Raj me dit « C’est OK, vous pouvez y aller ». Un peu étonné et surtout avec l’envie de narguer, je demande un reçu, parce que ses collègues ne vont pas me laisser sortir comme ça sans la preuve que j’ai payé l’amende. Petit fougueux que je suis !
Il y a comme un malaise. Raj et Sunil se parlent en népali. Ce dernier me demande de me lever, s’assoie à ma place et remplit un coupon qu’il me tend, accompagné du papier que j’ai signé et mes Rs200 : « allez à la Global IME Bank pour payer l’amende. Ils vous donneront un reçu que vous présenterez pour pouvoir récupérer votre scooter ».
La lutte contre la corruption vaut bien la perte de quelques minutes de plus dans cette journée déjà bousillée.
Selon les indications de mes amis policiers, en sortant du commissariat il faut tourner à droite (en direction du rond-point Juddha Salik) pour rejoindre leur banque. Par prudence, je demande confirmation à un commerçant. Il m’indique que la Global IME Bank est dans l’autre sens, vers Kanti Path. Après quelques bonnes minutes dans cette direction, je demande à trois garçons assis sur les marches de la Kesha Plaza si la Global IME Bank est loin. « Non, mais vous n’êtes pas dans la bonne direction, il faut aller vers Juddha Salik », me répond l’un d’eux. OK, pense à la lutte contre corruption Stéphane. Je reprends la direction que m’ont indiquée les policiers. J’arrive dans une rue où il y a plusieurs banques, mais pas celle que je cherche. J’aime beaucoup parler aux gens dans la rue, mais là je préfère me faire aider par Google Maps sur mon téléphone XOLO (marque indienne, ultra performante).

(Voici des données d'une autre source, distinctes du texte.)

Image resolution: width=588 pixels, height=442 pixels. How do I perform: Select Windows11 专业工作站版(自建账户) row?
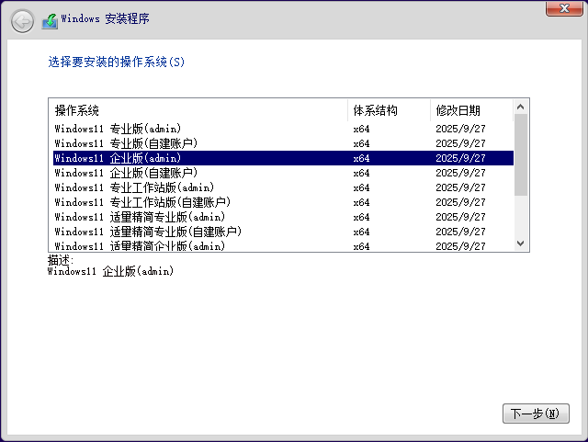[x=142, y=202]
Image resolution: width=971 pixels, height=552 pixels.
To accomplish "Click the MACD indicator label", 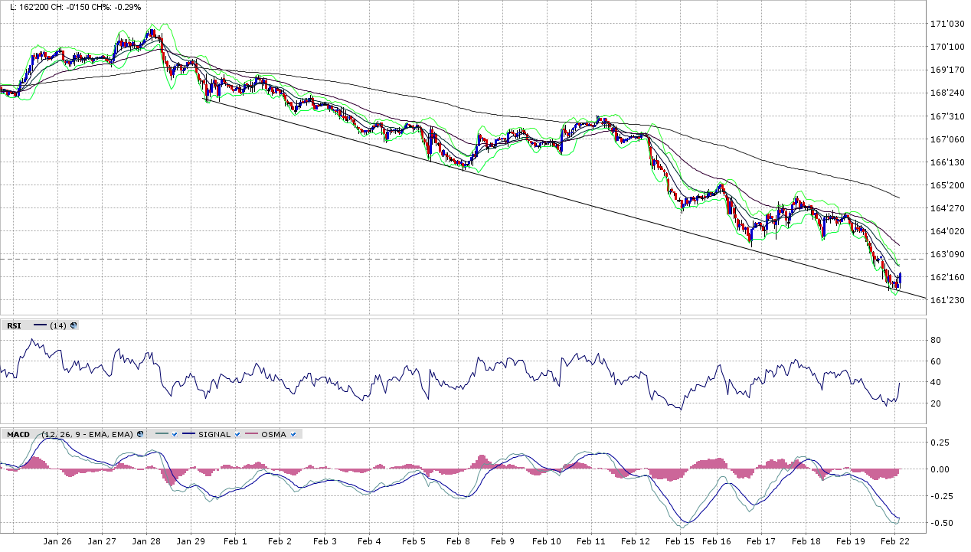I will [x=18, y=434].
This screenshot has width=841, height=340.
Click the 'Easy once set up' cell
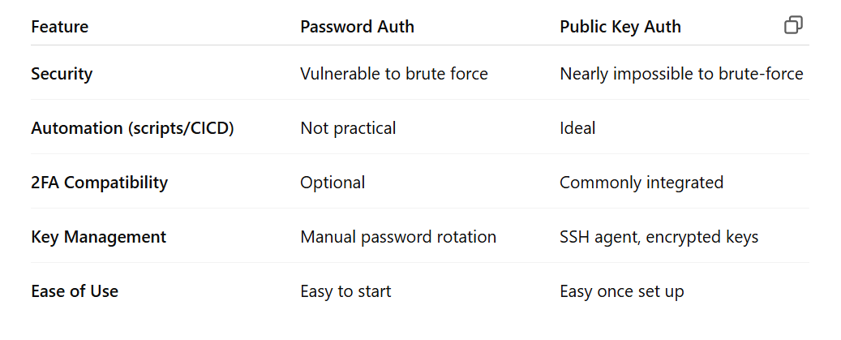[x=621, y=291]

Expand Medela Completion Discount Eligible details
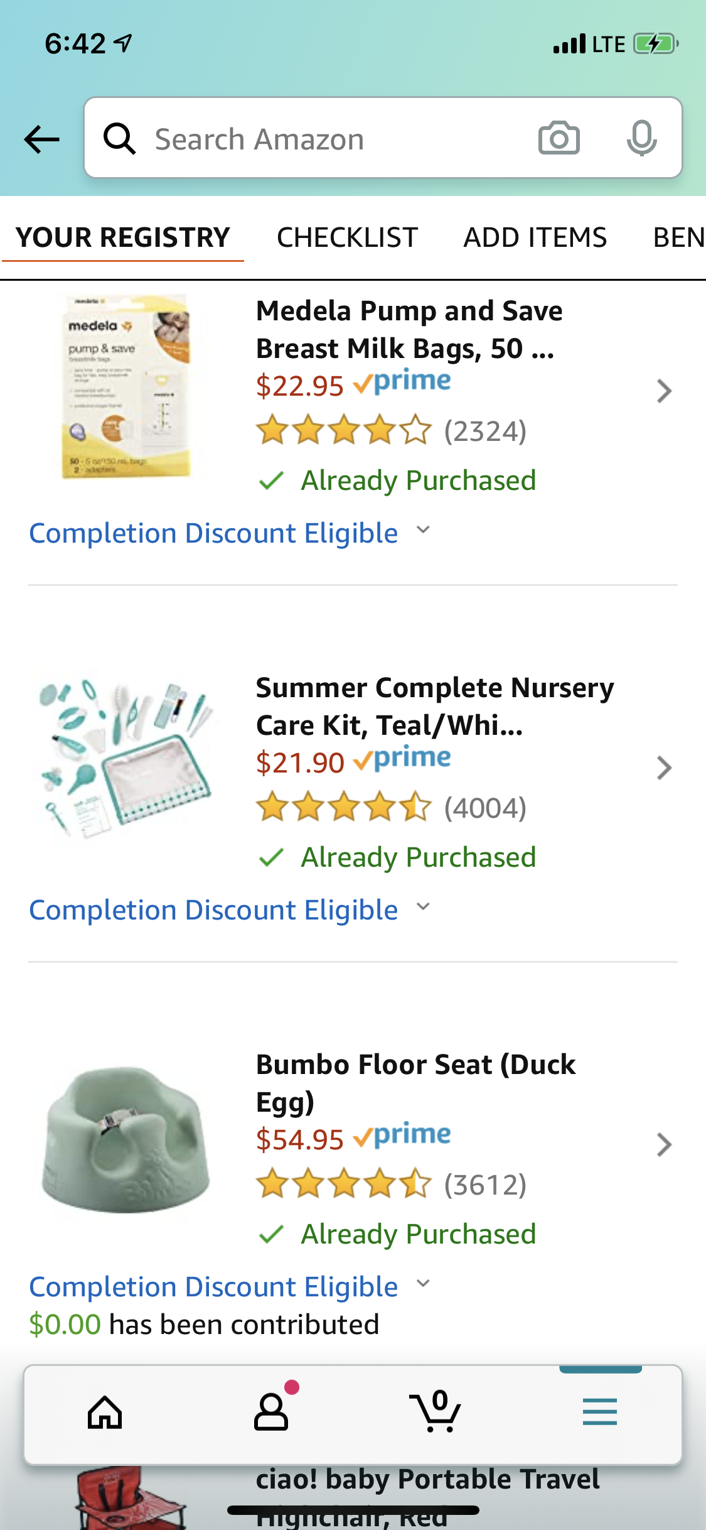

Bien que cachée derrière des files électriques qui pendent, la Global IME Bank est pile à l’endroit indiqué par Google Maps.
Mais je me sens mal en m’approchant de l’entrée de la banque. Comme si je sais ce qui m’attend. Quand j’ouvre la porte, un agent de sécurité me sonde avec son détecteur de métaux dans une salle bondée. Je prends un ticket. J’ai le numéro 166 et c’est au tour du 120. C’est pour la lutte contre la corruption, Stéphane.
Heureusement, le temps passe vite et les bips du panneau qui affiche les numéros de ticket s’affolent. Le 165 était trop dissipé, il ne s’est pas levé au bon moment. On appelle donc le 166, c’est moi ! Après une bonne minute au comptoir, le 165 me bouscule un peu et passe sa tête entre le guichetier et moi. Je fais tourner ma bétonneuse – il ne faut pas que cette personne paie pour tous les supplices que je m’inflige depuis une heure. « Excusez-moi, il traite ma demande » lui dis-je avec un sourire forcé.
Et puis les choses vont vite. Je récupère mon scooter et au point où j’en suis, je décide de tester les limites de ma patience. Je vais finalement à la Nepal Electricity Authority pour payer cette facture. L’homme au guichet n’arrive pas à lire mon numéro client – effectivement, l’encre s’est un peu effacée. Il m’emmène dans le bureau du directeur – férocement gardé – pour trouver une solution.
Quand j’explique à Monsieur le Directeur où j’habite, il me dit « aaah… mais vous n’êtes pas au bon endroit. Il faut aller à notre bureau de Pulchowk, Lalitpur. Mais faites vite, sinon vous allez avoir une amende pour retard de paiement ».
OK. J’irai payer la facture à Pulchowk un autre jour. Mais là tout de suite, j’exige une médaille pour récompenser mon combat contre la corruption.